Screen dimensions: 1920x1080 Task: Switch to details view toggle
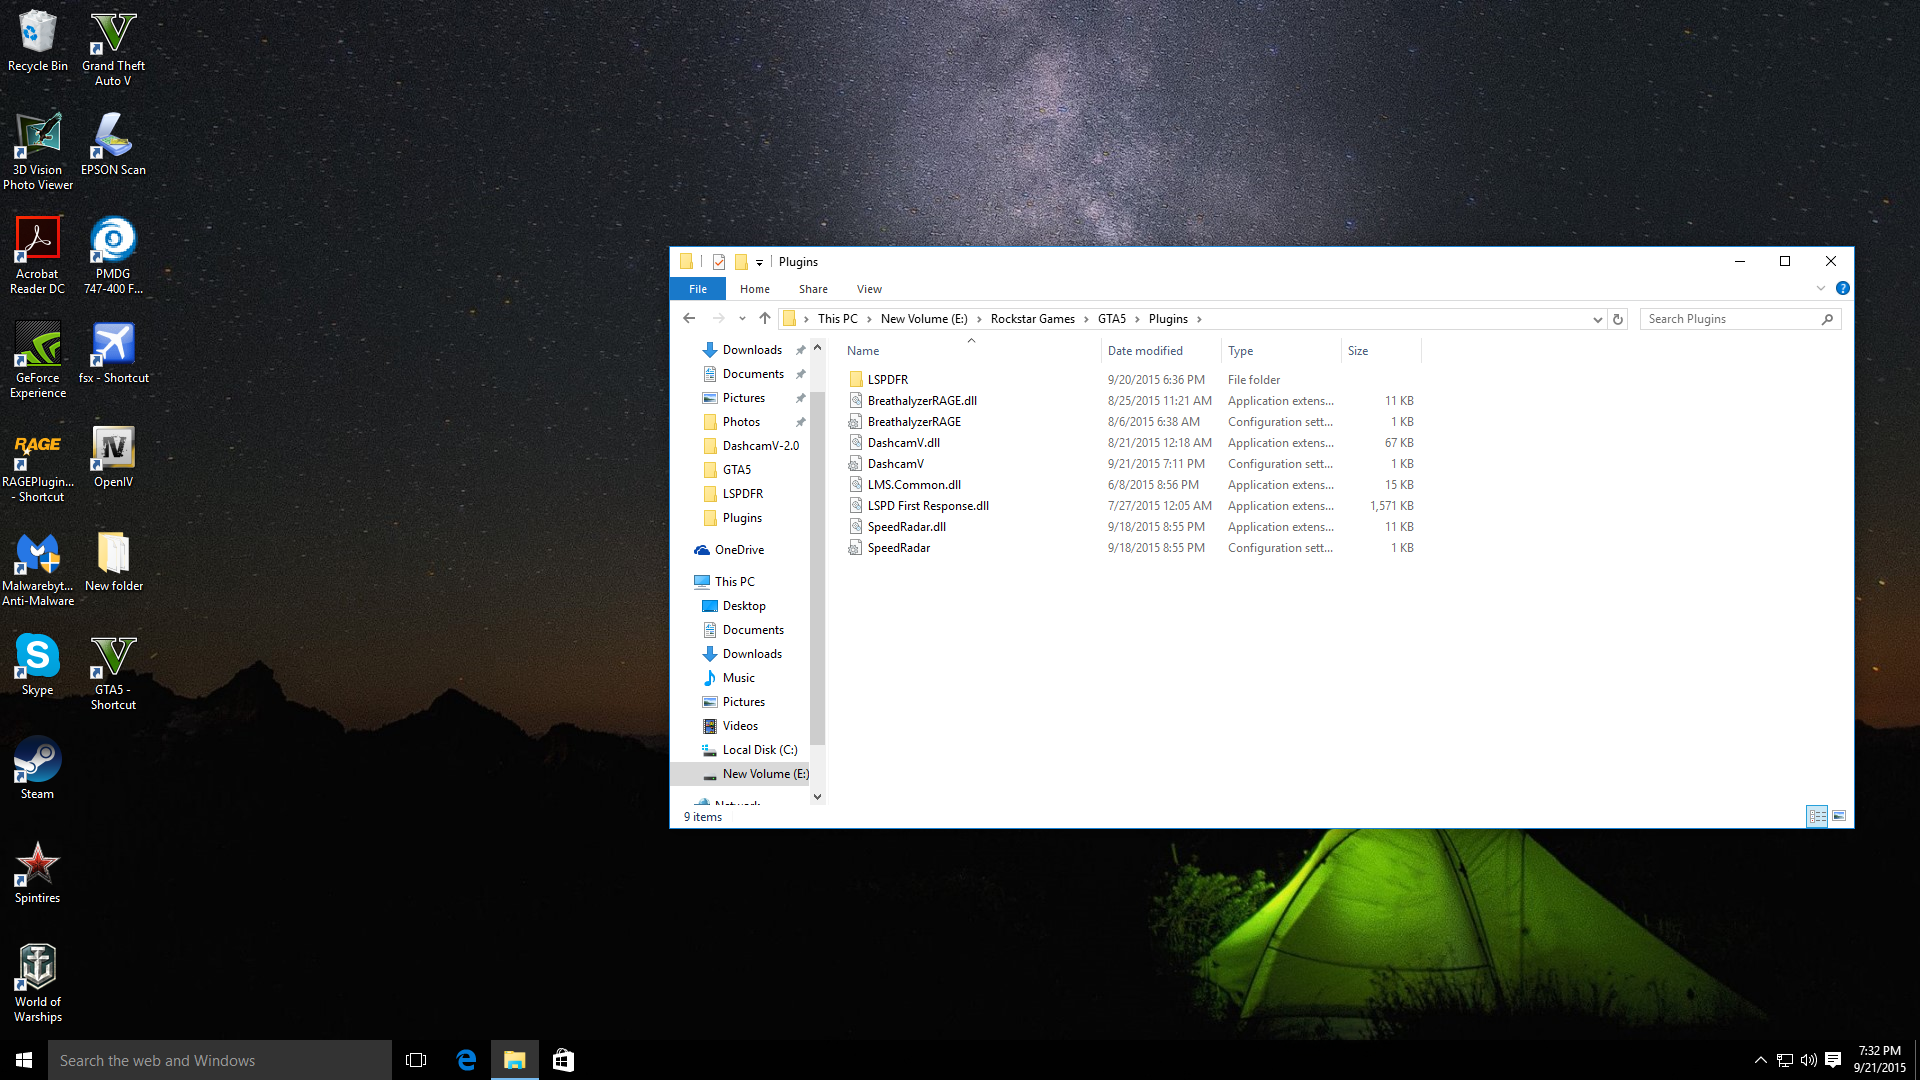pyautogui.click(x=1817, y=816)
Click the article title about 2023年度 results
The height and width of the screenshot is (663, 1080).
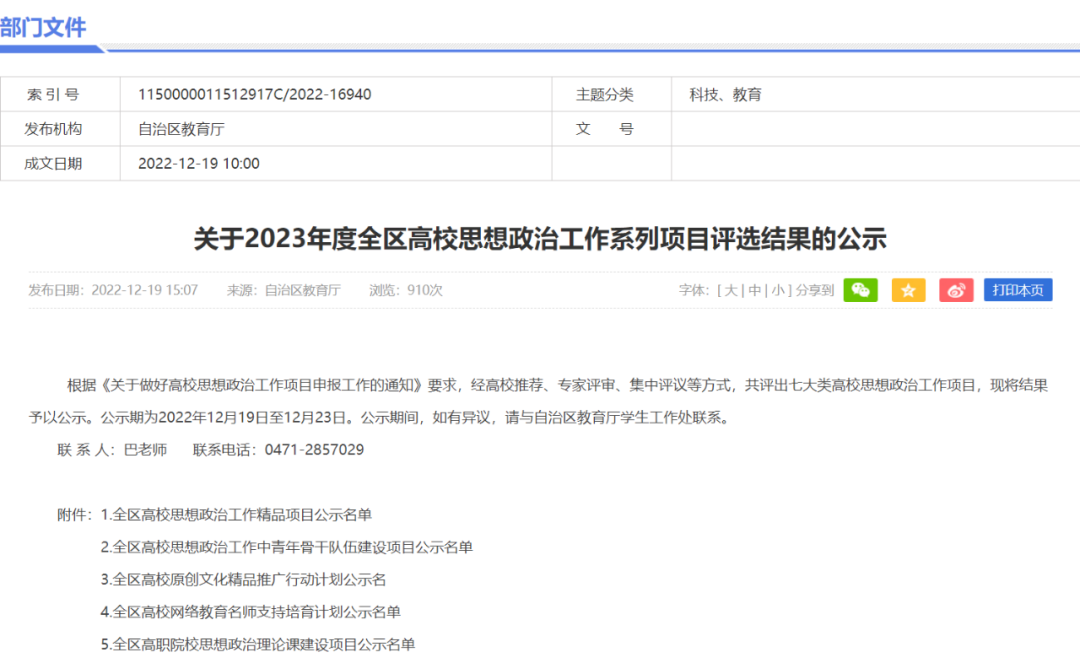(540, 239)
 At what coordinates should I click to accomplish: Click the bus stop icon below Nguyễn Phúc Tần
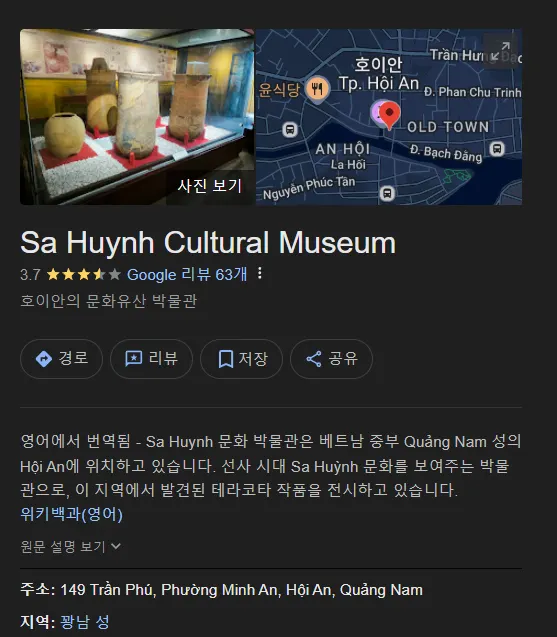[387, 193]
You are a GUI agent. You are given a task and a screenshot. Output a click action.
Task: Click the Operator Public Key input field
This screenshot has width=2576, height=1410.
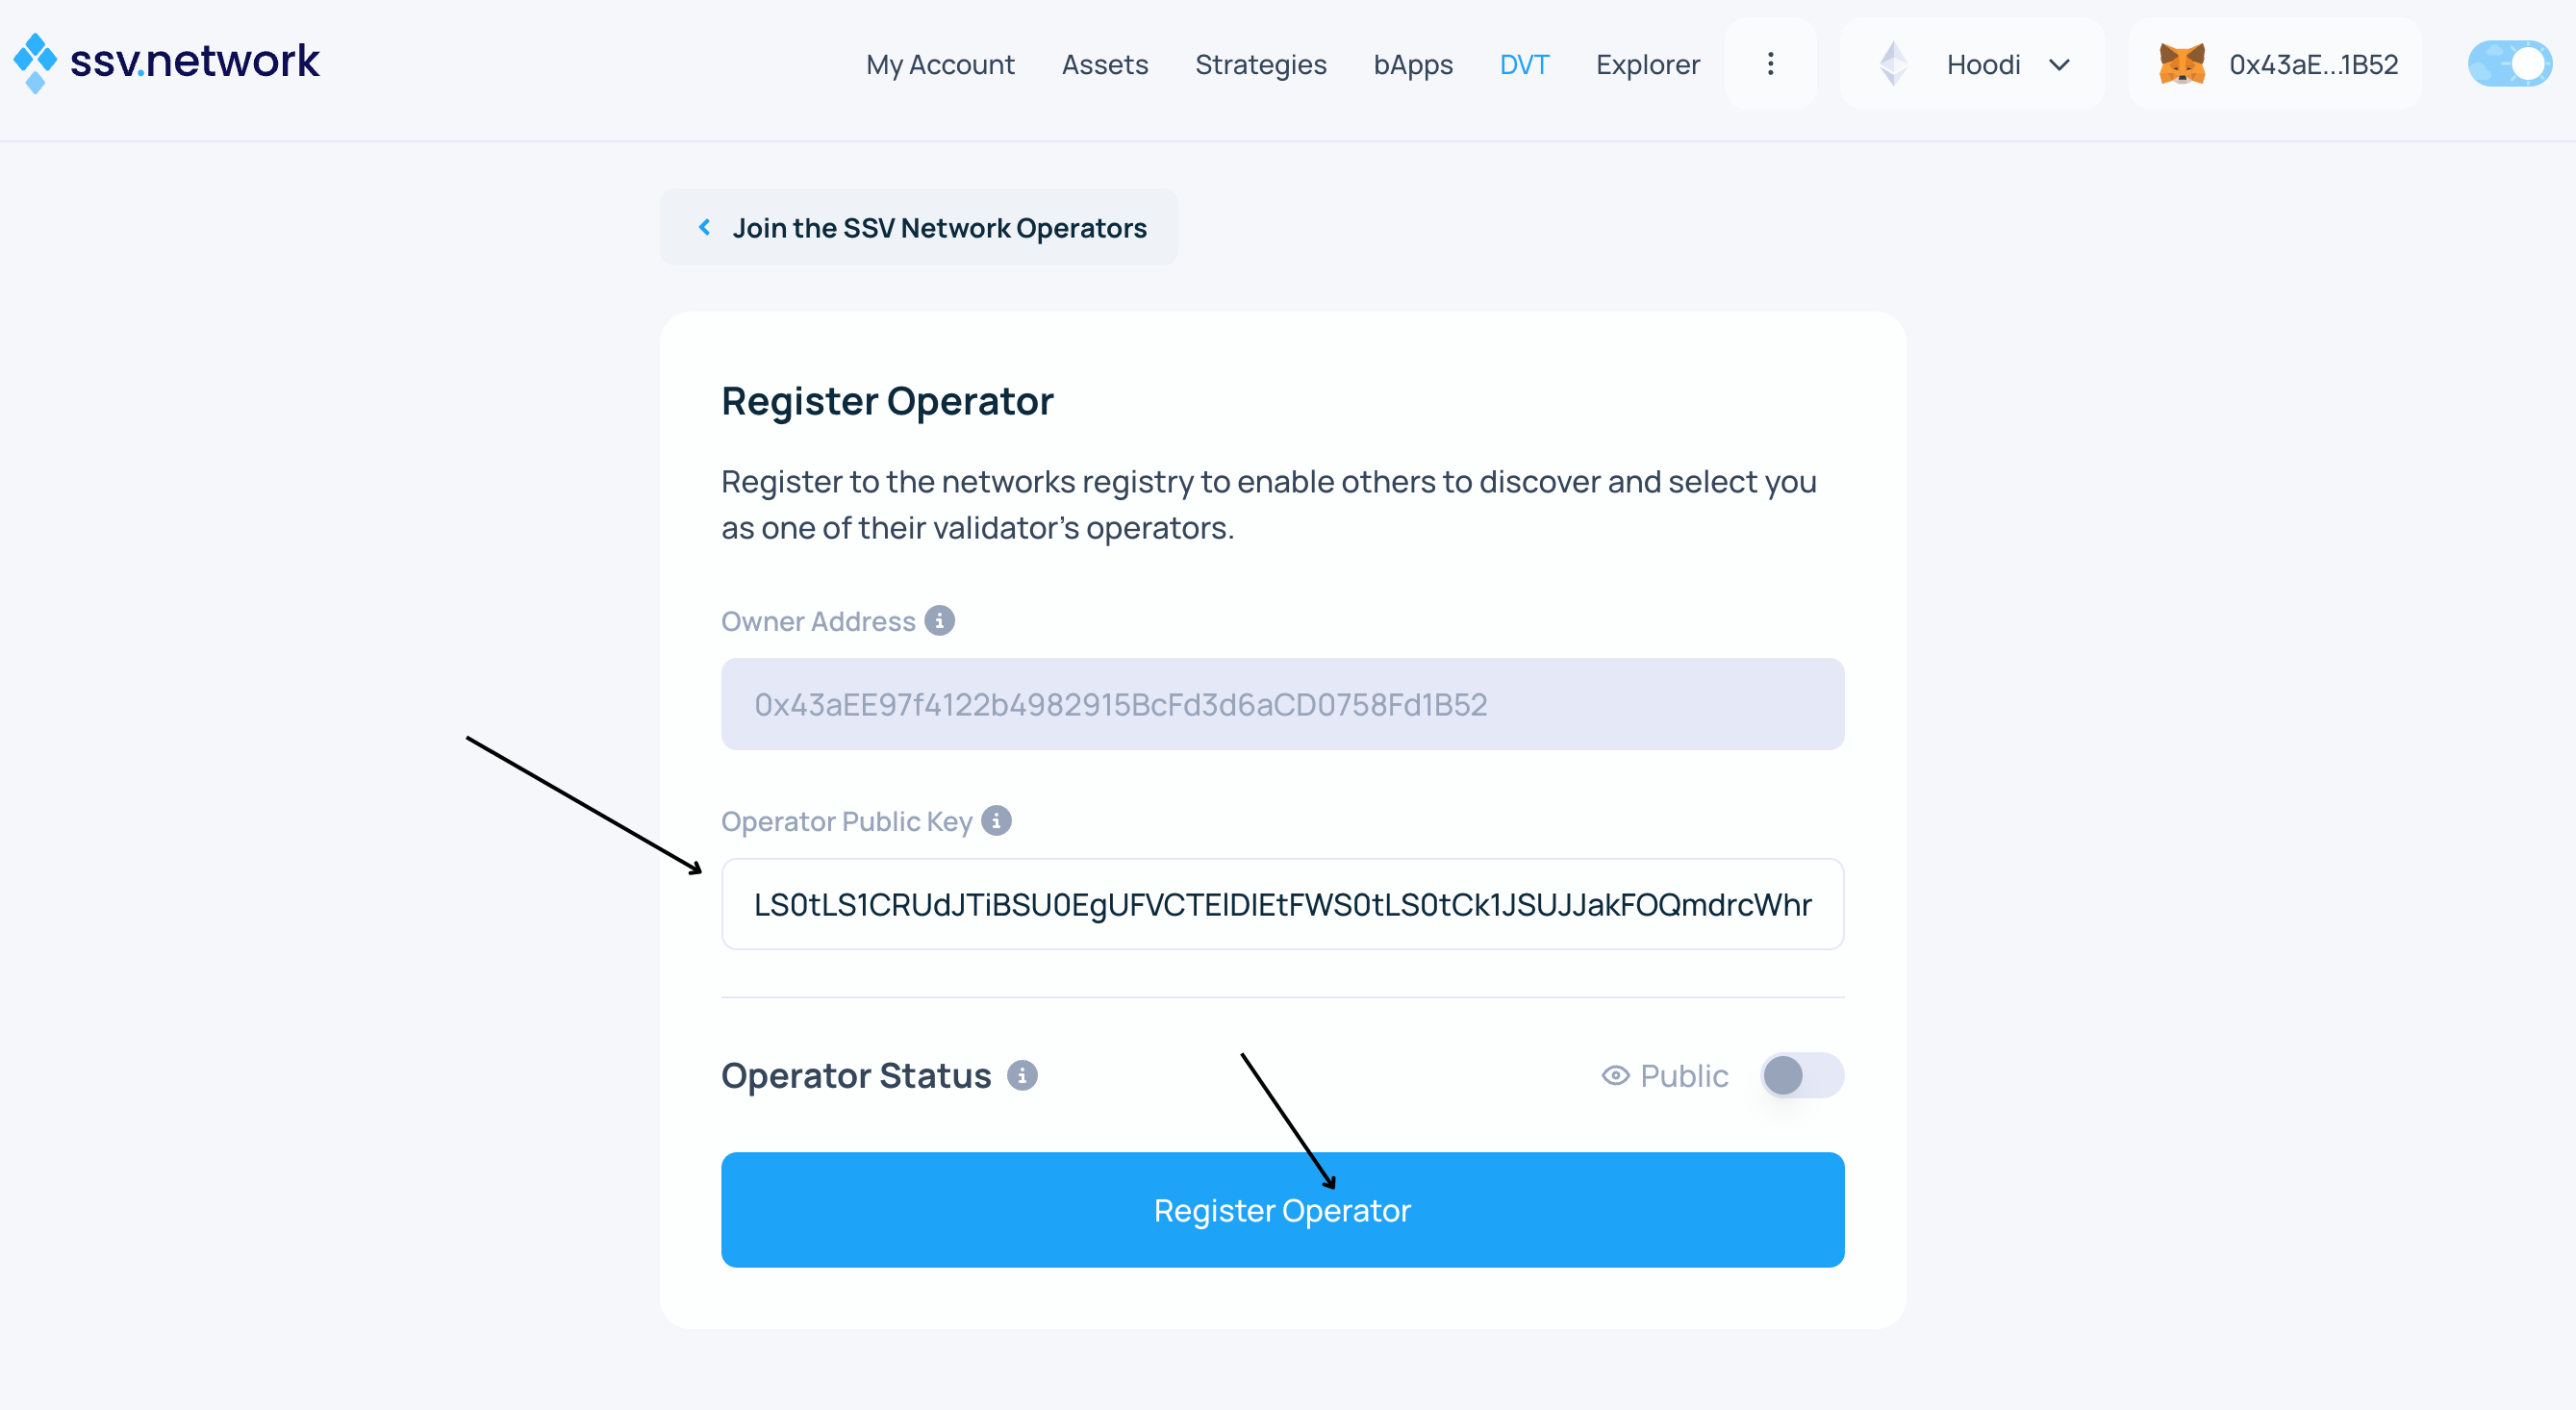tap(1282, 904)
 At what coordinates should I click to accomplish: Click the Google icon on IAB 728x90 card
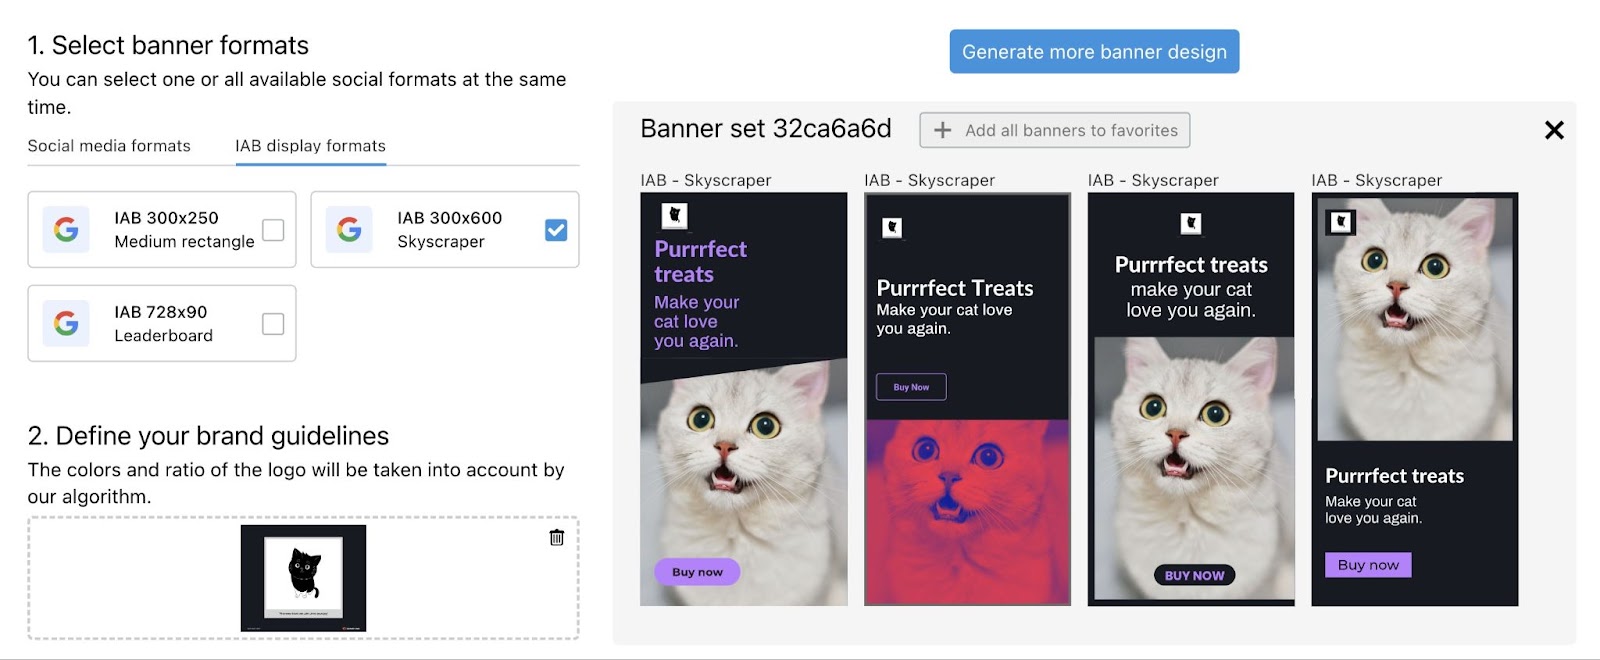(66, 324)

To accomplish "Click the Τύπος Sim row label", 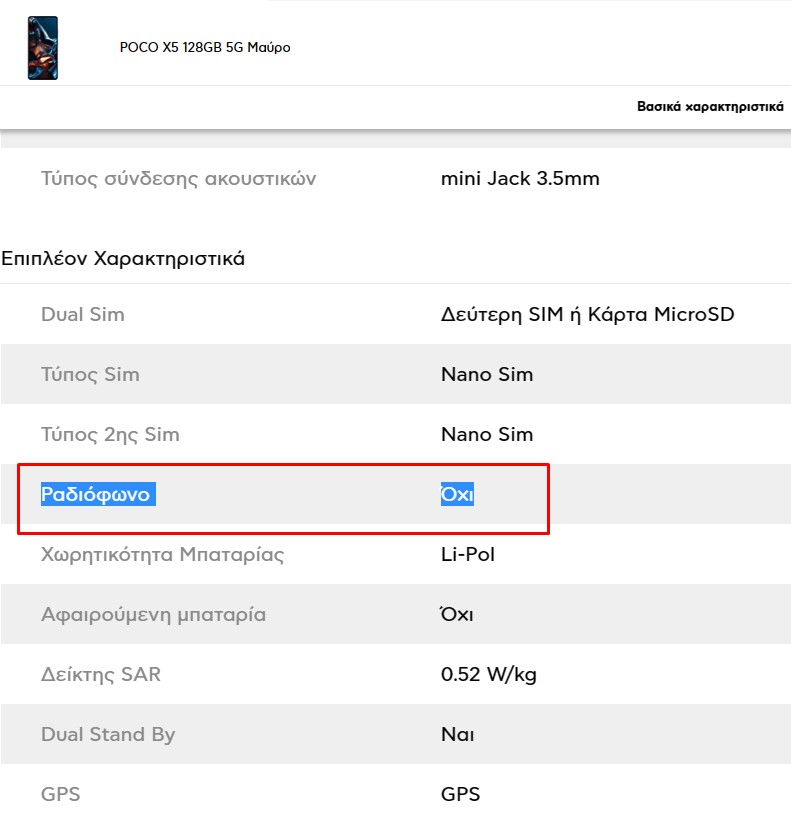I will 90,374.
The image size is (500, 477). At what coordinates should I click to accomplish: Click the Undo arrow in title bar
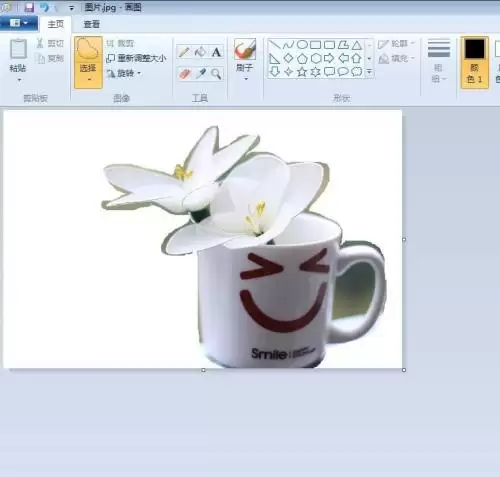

________________

Return each line of the entries above that contains the word "width".

Response to this task =>
The height and width of the screenshot is (663, 1080).
This screenshot has width=2576, height=1410.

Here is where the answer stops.